* [Exercise instructions]:
A. Write out the lower limb prosthetic text from "Prosthetic Prescription[edit |" to "will happen later.".
B. According to the lower limb prosthetic text, what does the team decide on during the prescription process? List every item.
(Selected passage)
Lower Limb Prosthetic Introduction

Physiotherapy and Prosthetics[edit | edit source]

The Physiotherapist spends many hours with the patient with limb loss during the rehabilitation phase.  For the patient’s best interest the physiotherapist and prosthetist should work closely together.  Therapists are urged to obtain the manufacturer's information regarding the prosthetic components of the patient that is treated. [1]

The Physiotherapist is not required to understand all the technical aspects of the prosthesis and fitting but should have a knowledge of the following: [1]

  1. Proper prosthetic fit and alignment - this will enable the therapist to evaluate if the cause for gait deviation and pain is as a result of the prosthesis. [2]
  2. The function of the different prosthetic components - to be able to teach the patient to use the prosthesis optimally and to apply the correct gait training strategy  (see for e.g. different types of knees), and avoid pitfalls (for e.g. loading the prosthetic toe might unlock a specific knee joint). [2]
  3. Correct donning of the prosthesis and what to do if the socket sits uncomfortably. [2]

Watch the following video from the 2015 Amputee Rehabilitation Course about the important things for Physiotherapists to know about Prosthetics:

[3]

Prosthetic Prescription[edit | edit source]

Prescription of a prosthetic is a multidisciplinary process that includes at least the user, prosthetist and physiotherapist. During the prescription process, the team decides on the type of device that should be fabricated and also the socket design, the various types of components and the choice of suspension. All these decisions are very important for the rehabilitation process that will happen later.
(End Selected passage)
(Data for analysis)
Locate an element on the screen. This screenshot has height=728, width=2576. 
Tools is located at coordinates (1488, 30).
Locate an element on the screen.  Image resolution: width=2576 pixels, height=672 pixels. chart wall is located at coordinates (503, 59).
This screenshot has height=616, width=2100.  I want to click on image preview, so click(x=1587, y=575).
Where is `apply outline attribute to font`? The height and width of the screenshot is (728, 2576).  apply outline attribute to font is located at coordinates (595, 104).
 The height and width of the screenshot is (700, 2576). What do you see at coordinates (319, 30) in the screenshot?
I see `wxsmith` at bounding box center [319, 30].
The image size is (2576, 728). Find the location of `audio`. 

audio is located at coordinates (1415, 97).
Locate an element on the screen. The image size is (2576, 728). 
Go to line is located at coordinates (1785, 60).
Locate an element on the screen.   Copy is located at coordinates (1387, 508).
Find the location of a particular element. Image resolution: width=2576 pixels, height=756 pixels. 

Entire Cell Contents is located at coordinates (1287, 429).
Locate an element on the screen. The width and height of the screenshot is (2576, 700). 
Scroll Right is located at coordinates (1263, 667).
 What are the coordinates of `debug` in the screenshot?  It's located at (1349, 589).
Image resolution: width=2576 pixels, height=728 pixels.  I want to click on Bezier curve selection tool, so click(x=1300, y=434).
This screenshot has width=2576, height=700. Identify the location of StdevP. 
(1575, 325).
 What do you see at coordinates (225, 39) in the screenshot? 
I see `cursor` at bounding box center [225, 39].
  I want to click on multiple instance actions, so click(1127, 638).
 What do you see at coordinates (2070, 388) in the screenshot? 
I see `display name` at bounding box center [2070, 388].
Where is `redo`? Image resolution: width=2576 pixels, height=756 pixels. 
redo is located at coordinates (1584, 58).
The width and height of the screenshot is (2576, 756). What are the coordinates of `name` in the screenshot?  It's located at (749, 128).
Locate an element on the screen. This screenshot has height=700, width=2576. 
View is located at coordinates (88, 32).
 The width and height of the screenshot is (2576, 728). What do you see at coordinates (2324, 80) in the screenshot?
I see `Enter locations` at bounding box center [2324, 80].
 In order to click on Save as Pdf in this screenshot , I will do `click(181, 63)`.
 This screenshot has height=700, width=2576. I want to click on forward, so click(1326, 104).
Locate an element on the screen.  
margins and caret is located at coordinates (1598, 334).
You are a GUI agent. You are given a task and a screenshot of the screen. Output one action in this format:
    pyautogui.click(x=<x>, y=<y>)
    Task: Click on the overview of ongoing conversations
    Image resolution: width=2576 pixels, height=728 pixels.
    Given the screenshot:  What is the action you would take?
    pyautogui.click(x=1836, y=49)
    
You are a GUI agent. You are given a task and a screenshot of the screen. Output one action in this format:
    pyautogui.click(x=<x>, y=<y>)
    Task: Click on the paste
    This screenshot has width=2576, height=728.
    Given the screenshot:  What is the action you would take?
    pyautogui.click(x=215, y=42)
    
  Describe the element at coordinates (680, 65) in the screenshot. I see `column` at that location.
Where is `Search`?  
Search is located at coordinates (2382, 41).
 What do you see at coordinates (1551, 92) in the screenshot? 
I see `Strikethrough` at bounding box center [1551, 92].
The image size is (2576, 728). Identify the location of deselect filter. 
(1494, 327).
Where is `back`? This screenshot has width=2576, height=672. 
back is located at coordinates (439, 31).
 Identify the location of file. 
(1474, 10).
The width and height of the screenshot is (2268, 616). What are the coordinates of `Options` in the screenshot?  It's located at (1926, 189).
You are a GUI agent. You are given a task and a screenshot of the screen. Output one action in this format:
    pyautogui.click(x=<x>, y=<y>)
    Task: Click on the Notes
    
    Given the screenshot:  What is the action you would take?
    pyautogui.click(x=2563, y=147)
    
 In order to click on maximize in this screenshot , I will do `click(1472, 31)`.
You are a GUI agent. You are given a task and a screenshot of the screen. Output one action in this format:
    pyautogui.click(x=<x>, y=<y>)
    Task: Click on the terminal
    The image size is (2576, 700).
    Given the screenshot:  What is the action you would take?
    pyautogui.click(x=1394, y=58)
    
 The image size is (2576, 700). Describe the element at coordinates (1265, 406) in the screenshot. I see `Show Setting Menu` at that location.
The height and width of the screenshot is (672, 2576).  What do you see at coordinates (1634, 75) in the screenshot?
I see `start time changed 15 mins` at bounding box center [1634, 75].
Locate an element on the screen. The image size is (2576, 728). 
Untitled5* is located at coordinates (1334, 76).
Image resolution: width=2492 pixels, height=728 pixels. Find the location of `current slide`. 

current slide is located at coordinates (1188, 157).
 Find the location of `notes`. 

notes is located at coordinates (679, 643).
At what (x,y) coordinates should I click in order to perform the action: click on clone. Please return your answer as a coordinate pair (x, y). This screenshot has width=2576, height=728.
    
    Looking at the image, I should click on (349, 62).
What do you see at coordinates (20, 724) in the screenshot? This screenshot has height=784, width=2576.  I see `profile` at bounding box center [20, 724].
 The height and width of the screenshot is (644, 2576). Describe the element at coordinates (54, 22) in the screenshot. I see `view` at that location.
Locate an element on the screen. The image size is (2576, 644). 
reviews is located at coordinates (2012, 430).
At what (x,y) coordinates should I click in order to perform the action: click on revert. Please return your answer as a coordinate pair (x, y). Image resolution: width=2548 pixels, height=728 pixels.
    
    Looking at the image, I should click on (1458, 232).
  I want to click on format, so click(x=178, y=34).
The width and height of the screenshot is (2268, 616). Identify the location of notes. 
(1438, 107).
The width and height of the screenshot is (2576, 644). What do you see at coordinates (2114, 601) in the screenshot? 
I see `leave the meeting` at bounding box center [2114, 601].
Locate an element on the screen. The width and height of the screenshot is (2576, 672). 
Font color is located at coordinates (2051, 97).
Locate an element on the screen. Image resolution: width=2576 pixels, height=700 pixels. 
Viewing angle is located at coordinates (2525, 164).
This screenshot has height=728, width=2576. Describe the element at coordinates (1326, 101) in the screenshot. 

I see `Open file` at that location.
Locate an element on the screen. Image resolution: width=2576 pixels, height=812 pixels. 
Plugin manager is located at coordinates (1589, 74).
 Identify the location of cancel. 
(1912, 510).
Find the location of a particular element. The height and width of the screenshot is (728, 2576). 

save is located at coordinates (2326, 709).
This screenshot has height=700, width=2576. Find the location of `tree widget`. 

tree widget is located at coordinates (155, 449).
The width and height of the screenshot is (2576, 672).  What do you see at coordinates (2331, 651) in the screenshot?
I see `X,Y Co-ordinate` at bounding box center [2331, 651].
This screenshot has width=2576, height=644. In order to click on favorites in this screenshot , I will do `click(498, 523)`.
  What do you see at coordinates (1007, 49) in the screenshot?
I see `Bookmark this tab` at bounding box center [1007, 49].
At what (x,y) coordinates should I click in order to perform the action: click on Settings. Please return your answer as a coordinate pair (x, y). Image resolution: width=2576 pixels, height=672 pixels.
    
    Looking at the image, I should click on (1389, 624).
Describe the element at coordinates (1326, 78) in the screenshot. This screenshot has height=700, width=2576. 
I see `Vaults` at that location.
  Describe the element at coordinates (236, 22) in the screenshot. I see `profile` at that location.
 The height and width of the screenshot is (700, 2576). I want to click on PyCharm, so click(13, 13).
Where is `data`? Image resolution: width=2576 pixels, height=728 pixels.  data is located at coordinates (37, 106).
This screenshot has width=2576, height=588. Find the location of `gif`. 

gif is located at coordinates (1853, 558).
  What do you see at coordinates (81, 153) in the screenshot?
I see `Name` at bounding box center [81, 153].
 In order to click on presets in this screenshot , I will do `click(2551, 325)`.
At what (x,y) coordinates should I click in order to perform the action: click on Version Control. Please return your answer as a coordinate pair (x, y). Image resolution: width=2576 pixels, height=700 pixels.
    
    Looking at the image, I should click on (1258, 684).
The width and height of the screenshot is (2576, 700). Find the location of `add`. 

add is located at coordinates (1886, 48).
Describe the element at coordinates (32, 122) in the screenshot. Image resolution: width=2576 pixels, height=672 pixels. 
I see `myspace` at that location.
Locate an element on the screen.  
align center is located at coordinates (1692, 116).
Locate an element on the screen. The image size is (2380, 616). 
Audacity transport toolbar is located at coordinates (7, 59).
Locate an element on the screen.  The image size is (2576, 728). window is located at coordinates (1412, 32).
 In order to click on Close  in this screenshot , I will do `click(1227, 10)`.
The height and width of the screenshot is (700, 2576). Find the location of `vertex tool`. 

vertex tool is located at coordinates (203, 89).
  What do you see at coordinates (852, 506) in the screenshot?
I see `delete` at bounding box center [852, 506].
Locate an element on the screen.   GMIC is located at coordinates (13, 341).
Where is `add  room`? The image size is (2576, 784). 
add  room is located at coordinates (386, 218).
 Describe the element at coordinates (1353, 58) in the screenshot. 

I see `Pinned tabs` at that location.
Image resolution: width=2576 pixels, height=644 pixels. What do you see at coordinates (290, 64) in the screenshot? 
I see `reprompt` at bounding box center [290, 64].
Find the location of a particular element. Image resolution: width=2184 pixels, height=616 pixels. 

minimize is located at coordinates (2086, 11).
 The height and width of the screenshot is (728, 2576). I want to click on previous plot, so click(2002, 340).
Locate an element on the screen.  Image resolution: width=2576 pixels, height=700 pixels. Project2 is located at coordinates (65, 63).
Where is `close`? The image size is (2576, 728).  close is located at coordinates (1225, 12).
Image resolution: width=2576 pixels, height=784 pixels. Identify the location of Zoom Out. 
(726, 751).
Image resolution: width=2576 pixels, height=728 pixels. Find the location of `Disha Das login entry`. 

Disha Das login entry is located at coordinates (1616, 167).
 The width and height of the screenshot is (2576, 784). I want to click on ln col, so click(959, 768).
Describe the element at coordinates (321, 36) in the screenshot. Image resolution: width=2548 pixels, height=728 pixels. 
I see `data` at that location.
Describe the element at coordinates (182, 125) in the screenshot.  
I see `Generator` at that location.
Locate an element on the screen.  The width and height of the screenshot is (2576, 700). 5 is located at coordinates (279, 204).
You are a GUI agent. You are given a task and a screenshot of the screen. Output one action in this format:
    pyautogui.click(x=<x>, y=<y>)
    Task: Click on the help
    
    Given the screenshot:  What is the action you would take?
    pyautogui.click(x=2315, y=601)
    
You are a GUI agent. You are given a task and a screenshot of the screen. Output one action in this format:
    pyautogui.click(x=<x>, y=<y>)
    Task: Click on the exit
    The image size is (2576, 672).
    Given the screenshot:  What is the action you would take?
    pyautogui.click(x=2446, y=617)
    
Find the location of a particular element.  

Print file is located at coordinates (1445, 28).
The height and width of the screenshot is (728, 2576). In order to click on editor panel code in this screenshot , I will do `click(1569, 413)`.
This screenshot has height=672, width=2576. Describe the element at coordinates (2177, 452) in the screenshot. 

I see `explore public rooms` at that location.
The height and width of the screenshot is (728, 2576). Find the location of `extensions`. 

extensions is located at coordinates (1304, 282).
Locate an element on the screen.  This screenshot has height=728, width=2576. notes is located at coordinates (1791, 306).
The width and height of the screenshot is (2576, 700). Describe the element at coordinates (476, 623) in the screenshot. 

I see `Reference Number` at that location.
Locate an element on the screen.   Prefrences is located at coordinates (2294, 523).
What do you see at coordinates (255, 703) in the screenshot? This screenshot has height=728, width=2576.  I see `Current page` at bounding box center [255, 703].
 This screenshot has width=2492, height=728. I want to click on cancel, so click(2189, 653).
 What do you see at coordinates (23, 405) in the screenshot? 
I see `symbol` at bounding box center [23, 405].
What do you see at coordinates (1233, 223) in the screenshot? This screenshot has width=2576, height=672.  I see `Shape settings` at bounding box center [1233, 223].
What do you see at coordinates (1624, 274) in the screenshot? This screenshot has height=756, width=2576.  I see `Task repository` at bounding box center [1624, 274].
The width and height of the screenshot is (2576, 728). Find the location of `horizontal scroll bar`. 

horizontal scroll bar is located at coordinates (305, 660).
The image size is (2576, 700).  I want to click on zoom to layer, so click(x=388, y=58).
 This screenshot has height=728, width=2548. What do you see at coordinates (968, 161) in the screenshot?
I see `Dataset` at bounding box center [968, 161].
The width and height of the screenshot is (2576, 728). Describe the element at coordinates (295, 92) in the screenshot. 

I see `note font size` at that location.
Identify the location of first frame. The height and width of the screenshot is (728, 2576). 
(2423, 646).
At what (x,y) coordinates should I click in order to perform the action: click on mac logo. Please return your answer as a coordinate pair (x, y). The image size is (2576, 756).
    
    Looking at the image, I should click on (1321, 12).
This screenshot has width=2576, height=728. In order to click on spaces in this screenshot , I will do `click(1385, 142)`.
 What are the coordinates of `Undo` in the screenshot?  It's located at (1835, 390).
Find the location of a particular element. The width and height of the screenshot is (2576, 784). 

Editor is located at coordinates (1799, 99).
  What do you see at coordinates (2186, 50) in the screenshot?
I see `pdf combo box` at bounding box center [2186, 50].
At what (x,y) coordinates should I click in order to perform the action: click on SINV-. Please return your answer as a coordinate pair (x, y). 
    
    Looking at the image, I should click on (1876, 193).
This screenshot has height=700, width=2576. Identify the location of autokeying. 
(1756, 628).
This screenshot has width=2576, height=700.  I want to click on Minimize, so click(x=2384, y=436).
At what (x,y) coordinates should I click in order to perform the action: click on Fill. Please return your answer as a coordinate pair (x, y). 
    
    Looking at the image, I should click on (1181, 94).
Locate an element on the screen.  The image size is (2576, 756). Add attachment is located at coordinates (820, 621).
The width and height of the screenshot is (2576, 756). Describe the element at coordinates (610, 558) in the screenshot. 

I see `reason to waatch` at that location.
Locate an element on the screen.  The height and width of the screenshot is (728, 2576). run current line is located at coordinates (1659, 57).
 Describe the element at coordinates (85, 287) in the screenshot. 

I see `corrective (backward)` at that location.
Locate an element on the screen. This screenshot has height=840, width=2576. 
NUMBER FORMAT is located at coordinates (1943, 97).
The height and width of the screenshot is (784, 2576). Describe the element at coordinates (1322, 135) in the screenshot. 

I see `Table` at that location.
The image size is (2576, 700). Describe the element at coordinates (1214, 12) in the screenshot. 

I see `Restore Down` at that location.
(End Data for analysis)
* [Your responses]:
A.
Prosthetic Prescription[edit | edit source]

Prescription of a prosthetic is a multidisciplinary process that includes at least the user, prosthetist and physiotherapist. During the prescription process, the team decides on the type of device that should be fabricated and also the socket design, the various types of components and the choice of suspension. All these decisions are very important for the rehabilitation process that will happen later.

B.
- The type of device that should be fabricated
- The socket design
- The various types of components
- The choice of suspension